# Copyright (C) 2026 Embedl AB

"""
ResNet50 deployment with TensorRT Patterns
==========================================

This quickstart shows how to prepare a PyTorch ResNet50 model for
deployment with ``embedl_deploy``.

The core idea is simple:

1. A ``transform`` applies a list of graph rewrite patterns.
2. A ``plan`` lets you inspect and edit every match before applying it.
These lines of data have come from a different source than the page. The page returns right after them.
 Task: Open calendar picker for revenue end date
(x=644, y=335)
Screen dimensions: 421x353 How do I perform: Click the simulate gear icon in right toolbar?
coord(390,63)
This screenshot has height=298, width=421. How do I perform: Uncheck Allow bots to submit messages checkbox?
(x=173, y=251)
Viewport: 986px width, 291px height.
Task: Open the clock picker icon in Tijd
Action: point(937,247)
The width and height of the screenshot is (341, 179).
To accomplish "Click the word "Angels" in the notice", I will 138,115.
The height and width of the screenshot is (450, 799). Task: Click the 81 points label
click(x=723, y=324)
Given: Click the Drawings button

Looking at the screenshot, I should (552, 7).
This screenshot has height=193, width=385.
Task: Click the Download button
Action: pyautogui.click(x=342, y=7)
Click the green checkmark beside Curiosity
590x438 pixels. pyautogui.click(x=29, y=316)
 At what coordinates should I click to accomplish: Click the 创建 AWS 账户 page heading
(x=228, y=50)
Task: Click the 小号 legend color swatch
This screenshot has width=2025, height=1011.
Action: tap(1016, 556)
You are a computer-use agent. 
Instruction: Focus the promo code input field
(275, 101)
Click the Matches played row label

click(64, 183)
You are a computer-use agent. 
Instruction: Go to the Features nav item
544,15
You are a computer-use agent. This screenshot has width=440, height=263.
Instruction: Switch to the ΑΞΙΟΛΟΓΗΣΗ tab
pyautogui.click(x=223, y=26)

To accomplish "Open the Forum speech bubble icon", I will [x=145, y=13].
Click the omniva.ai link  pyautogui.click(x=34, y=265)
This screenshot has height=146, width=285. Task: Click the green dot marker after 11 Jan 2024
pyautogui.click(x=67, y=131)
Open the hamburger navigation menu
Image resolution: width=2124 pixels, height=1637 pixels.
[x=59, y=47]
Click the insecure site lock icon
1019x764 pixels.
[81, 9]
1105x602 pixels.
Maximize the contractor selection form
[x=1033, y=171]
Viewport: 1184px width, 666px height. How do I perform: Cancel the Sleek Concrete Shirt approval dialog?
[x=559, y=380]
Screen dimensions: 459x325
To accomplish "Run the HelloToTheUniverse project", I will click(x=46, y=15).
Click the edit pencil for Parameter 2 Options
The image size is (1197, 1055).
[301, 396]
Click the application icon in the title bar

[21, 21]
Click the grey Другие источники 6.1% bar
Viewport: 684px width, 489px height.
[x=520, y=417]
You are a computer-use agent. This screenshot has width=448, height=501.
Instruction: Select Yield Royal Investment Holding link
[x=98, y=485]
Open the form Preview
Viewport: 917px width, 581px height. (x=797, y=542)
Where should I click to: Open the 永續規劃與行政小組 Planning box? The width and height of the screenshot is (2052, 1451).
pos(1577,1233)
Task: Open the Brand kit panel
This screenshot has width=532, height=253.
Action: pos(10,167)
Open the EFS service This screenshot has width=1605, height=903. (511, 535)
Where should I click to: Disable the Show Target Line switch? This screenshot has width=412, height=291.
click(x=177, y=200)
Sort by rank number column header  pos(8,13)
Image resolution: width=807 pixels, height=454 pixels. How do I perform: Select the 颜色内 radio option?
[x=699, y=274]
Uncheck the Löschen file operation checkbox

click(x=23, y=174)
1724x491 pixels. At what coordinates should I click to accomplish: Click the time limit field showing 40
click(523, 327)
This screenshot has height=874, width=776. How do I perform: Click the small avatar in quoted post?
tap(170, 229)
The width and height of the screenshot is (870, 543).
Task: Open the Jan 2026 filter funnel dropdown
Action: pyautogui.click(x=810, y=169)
In the current public release, the packaged backend is **TensorRT**.
The core API is backend-agnostic, and additional backends may be added
over time.

For TensorRT, the pattern library is split into three buckets:

- **Conversions**: structural rewrites run first to normalize graphs.
- **Fusions**: combine layer sequences into fused modules.
- **Quantized patterns**: quantization-focused rewrites (currently empty
  in this release, but included in the API).

.. note::

   This tutorial uses random weights for illustration.  In practice you
   would start from a pre-trained checkpoint.
"""

# sphinx_gallery_start_ignore
# pylint: disable=wrong-import-position,wrong-import-order
# sphinx_gallery_end_ignore

# %%
# Setup
# -----
#
# We start by loading a standard ``torchvision`` model in eval mode.

import torch
from torchvision.models import resnet50

model = resnet50(weights=None).eval()
example_input = torch.randn(1, 3, 224, 224)

print(f"Model: {type(model).__name__}")
print(f"Parameters: {sum(p.numel() for p in model.parameters()):,}")

# %%
# One-shot transformation with ``transform()``
# ----------------------------------------------
#
# The simplest way to prepare a model is to call
# :func:`~embedl_deploy.transform` with a pattern list:

from embedl_deploy import transform
from embedl_deploy.tensorrt import (
    TENSORRT_CONVERSION_PATTERNS,
    TENSORRT_FUSION_PATTERNS,
    TENSORRT_PATTERNS,
    TENSORRT_QUANTIZED_PATTERNS,
)

print("\nTensorRT pattern groups:")
print(f"  conversions: {len(TENSORRT_CONVERSION_PATTERNS)}")
print(f"  fusions:     {len(TENSORRT_FUSION_PATTERNS)}")
print(f"  quantized:   {len(TENSORRT_QUANTIZED_PATTERNS)}")
print(f"  total:       {len(TENSORRT_PATTERNS)}")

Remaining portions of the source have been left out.